Surprisingly, the nervousness of the U.S. players didn't manifest itself in sloppy play, in part because of the stabilizing influence of Verchota. The Selects took a 1-0 lead into the first intermission, but the U.S. showed that it was as fast and as disciplined as the competition, fore-checking aggressively and carrying its share of the play. Verchota tied things up early in the second period off a beautiful centering pass from Gary Sampson. Then the teams traded goals, and the score was 2-2 going into the third.

So it remained, the tension mounting, the pace picking up, for more than 14 minutes of the final period. Then, suddenly, the game exploded. Scott Bjugstad put the U.S. ahead for the first time when he picked up his own rebound and backhanded it over fallen Soviet Goalie Aleksandr Tyzhnykh, who had trouble staying on his feet all night. Just 29 seconds later Tyzhnykh was on his back again, and Chelios nudged in a loose puck to give the U.S. a 4-2 lead with only 5:09 remaining. Pandemonium.

But the Soviets, as the U.S. soon learned, don't quit. Goalie Marc Behrend allowed a low-angle shot to beat him 48 seconds later, changing the momentum, and at 18:21 the game was tied 4-4 when U.S.S.R. Captain Mikhail Varnakov was allowed to whack away at a rebound unimpeded. "To tell the truth, I looked up at the scoreboard, saw it was 4-3 and sort of drifted off," confessed Forward Ed Olczyk, who was on the ice when the tying goal was scored. "How couldn't you? The fans were chanting, 'U!S!A! U!S!A!' waving flags around. I had seen that 1980 tape of Al Michaels counting down the minutes so many times. It was like I was living a dream."

That dream was fast becoming a nightmare. Vairo put out Verchota's line for the ensuing face-off, and Chelios yelled to the Old Man to watch for a long pass. In the 3½ minutes it had taken the Soviets to tie the game, Chelios had noticed that the U.S.S.R. defensemen were pinching in much more aggressively. Verchota had seen it, too. When Chelios got the puck, Verchota took off up the right wing, and Chelios hit him in full stride at the moment he was crossing the blue line. It was a clean breakaway, and Verchota converted with a low shot just inside the post on Tyzhnykh's stick side. More pandemonium, this time for keeps.
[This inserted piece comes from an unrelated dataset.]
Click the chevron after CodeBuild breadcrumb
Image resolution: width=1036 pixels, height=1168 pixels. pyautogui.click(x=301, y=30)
"To let in two goals at the end like that and then have your team get you another shows a lot of heart," Behrend said afterward. "Let's keep this in perspective. We didn't win a gold medal tonight. But it's nice to beat [the Soviets] in Lake Placid. It's good for everybody, not just our team, but everyone in the country. It's nice to beat the Soviet Union. You don't do it that often."

But the feeling lasts.

PHOTO

With the puck on the heel of his stick, Verchota gets ready to fire the winning shot.